Some people do not even suspect that some types of drugs are sold directly at the pharmacy. In a certain amount and under specific conditions, some of them will have the same effect as illicit drugs. Moreover, it is much more difficult to treat a drug addict from pharmaceutical drugs than from the prohibited ones.

Types of drugs in pharmacies:

• prescription drugs;

• non-prescription drugs;

• drugs of strict accountability.

Such drugs are not necessarily harmful. They can help the patient but if used correctly. For them to have a narcotic effect, they must be used in large doses.

Types of Narcotic Drugs in Pharmacies

1. Tropicamide is a psychostimulant that alters consciousness. In medicine, it comes in the form of eye drops (they dilate the pupils). Drug addicts use Tropicamide for intravenous injection: after the infusion, they experience a charge of strength, vigor, and confidence. The drug is dangerous because it causes rapid psychological addiction. At the initial stage, the addict suffers from depression.
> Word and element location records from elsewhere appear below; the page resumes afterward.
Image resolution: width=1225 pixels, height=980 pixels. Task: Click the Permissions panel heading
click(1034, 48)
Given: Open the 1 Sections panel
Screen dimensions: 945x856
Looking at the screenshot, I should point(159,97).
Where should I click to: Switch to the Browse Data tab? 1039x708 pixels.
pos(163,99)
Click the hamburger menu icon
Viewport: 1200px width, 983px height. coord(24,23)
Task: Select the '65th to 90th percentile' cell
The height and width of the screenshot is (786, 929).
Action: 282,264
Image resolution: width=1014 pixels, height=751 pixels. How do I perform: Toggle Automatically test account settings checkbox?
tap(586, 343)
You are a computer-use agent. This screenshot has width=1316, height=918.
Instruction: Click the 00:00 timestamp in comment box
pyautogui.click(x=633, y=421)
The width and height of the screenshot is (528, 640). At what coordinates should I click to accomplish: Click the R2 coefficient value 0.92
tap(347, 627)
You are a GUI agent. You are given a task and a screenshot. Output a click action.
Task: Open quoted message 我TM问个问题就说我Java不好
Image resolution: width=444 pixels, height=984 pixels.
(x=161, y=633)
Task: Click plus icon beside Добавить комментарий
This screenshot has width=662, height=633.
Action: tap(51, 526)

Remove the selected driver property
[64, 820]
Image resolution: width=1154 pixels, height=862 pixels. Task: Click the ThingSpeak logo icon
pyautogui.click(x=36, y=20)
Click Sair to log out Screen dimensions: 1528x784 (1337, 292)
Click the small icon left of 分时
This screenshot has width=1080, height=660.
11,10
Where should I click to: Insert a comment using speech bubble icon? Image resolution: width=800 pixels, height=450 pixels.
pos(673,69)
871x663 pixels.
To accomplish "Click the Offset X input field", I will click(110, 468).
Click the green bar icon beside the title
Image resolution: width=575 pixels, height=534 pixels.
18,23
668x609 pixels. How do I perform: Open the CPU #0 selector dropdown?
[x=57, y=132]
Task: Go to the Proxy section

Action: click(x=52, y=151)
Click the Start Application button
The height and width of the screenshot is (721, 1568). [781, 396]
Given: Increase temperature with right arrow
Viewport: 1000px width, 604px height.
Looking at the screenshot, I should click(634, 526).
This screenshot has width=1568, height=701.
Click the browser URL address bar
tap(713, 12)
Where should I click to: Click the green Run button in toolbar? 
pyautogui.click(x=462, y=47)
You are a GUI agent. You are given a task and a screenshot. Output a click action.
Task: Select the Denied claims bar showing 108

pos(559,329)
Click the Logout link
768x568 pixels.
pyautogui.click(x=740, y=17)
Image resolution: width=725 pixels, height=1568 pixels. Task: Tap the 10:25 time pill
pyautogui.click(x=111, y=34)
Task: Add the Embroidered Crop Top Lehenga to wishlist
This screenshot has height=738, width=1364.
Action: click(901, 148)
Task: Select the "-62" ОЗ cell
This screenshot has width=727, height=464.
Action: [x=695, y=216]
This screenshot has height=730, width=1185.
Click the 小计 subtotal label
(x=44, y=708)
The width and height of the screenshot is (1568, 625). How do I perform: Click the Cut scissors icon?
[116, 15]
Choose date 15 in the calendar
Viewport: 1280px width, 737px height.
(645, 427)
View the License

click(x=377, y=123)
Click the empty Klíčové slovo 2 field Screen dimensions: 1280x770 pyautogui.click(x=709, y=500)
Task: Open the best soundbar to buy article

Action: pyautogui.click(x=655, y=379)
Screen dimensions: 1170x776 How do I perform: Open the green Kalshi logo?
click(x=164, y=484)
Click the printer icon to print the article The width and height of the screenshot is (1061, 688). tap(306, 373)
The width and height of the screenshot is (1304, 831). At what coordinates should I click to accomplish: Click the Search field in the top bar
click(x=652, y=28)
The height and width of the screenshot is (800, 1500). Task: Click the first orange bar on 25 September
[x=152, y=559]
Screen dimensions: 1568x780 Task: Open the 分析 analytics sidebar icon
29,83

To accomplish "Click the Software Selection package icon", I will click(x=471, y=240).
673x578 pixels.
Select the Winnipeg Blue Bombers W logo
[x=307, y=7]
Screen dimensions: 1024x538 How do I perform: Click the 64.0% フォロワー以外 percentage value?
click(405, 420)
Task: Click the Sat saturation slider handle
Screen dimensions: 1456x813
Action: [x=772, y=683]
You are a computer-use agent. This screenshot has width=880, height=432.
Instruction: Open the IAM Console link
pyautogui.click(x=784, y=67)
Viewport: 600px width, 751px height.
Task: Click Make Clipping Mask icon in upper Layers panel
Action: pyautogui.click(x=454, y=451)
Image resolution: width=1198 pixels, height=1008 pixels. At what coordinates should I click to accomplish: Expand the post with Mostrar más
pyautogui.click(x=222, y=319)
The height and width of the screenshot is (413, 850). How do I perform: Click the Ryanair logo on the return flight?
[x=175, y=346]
Over time, hair begins to fall out, and teeth and bone tissue are destroyed.

2. Codeine-containing drugs. Codeine is a synthetic analog of morphine as they have a similar effect: a drug addict feels a surge of strength and energy, a feeling of relaxation. Codeine addiction immediately affects the mental and physical state of a person.

3. Addicts use coaxial (antidepressant) by intravenous injection. This drug cannot be diluted in water, small solid particles enter the vein, leading to oxygen starvation and thrombosis.

4. Tramadol, used in large doses, can cause intense hallucinations and changes in consciousness. If you do not stop taking it, then after a month or two it will be addictive, and it will be complicated to refuse the drug.

5. Terpinkodum is a cough medicine containing codeine. Terpinkod causes healthy physical and mental dependence if overused.

6. Dangerous hypnotics and tranquilizers. These drugs cause dependence slowly, but after some time a person can no longer refuse them. Sleeping pills can cause an overdose, resulting in death. Often they are taken by drug addicts who have stopped using heroin.

By themselves, narcotic drugs are neither good nor evil. They are the only way of survival for some patients and become evil only in the hands of people who do not know how to limit their use. That is why the law regulates the sphere of use of such drugs.